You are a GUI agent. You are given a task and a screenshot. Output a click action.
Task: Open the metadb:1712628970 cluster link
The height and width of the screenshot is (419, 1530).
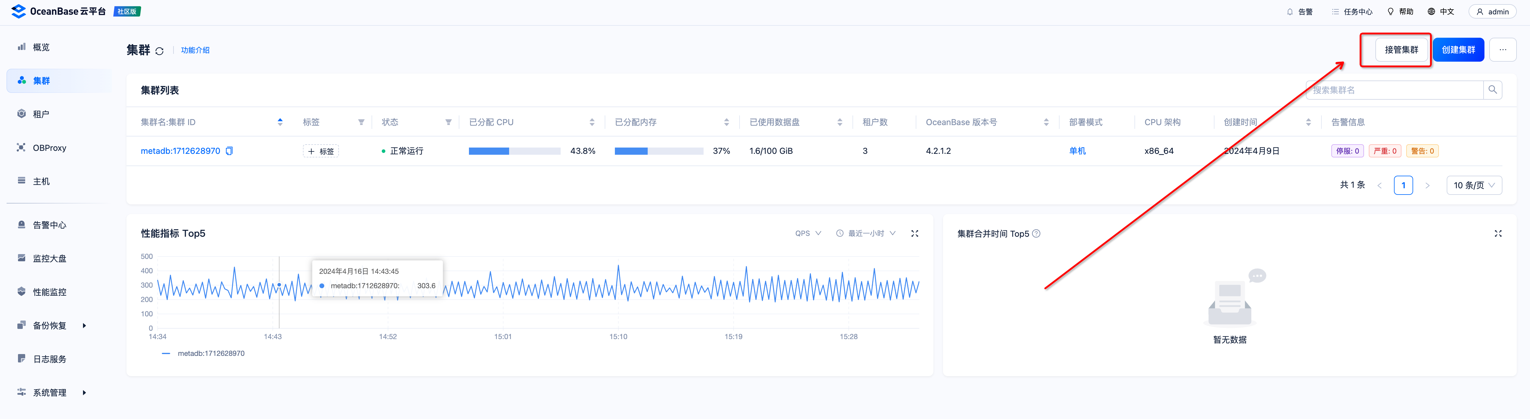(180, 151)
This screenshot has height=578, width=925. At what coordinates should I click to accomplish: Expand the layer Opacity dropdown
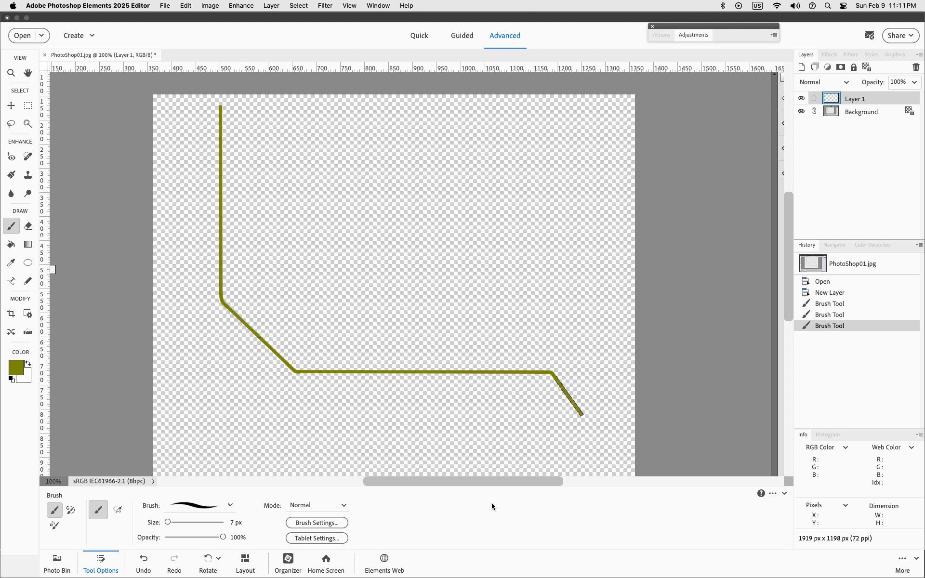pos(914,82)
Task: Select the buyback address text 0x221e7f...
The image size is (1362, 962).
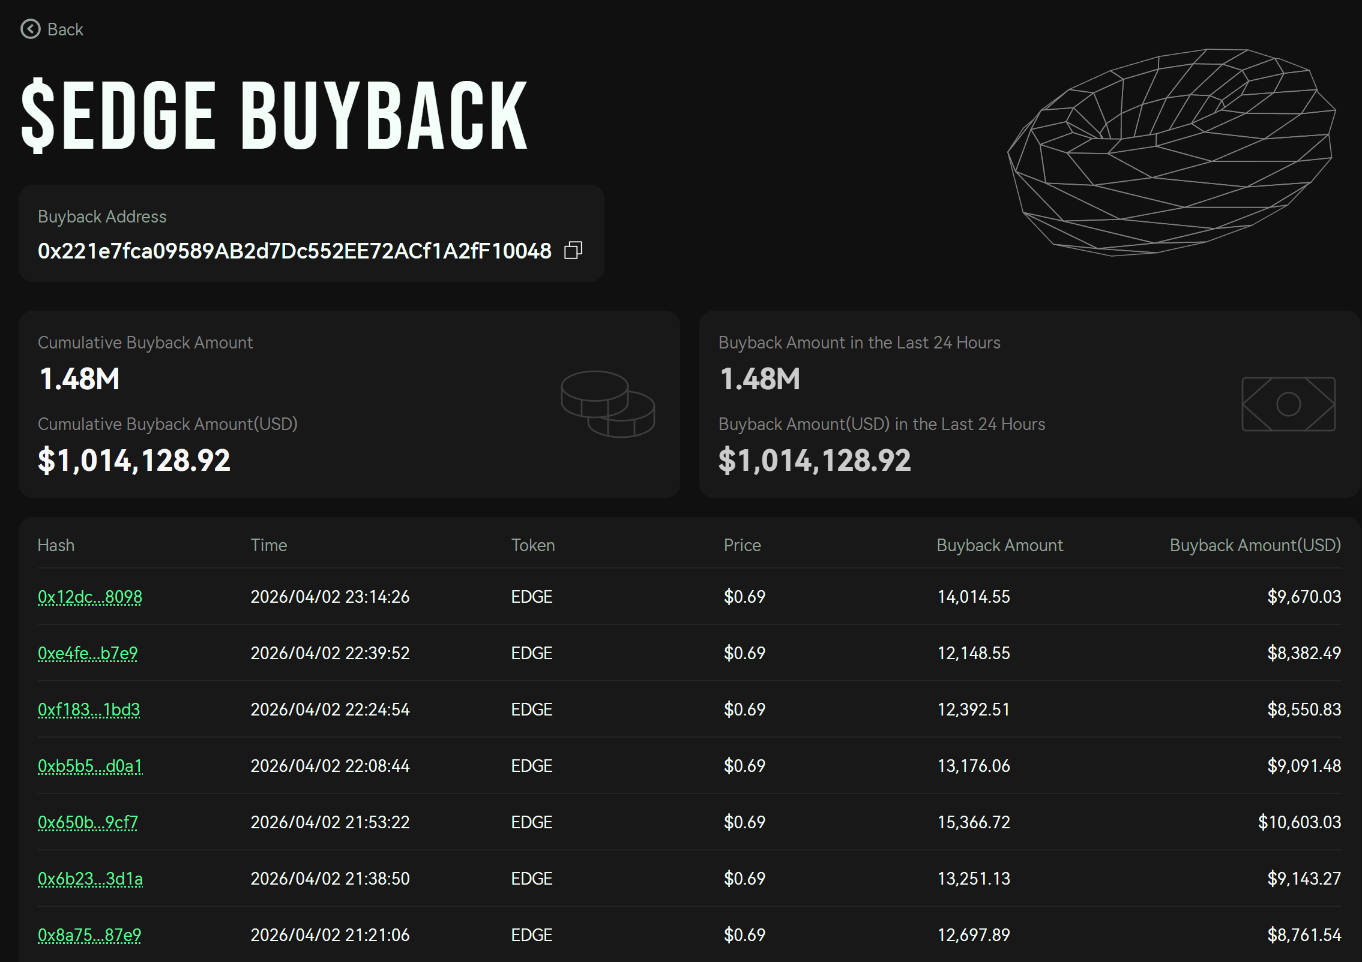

++++++++

• [What is being asked]: The required output is the lines from the one containing "Task: Open the metadb:1712628970 cluster link" through the end of the records above, reproduced exactly, with no pictures.

• [Written answer]:
Task: Open the metadb:1712628970 cluster link
The height and width of the screenshot is (419, 1530).
(180, 151)
This screenshot has height=578, width=925. At what coordinates should I click to accomplish: Expand the layer Opacity dropdown
pos(914,82)
Task: Select the buyback address text 0x221e7f...
The image size is (1362, 962).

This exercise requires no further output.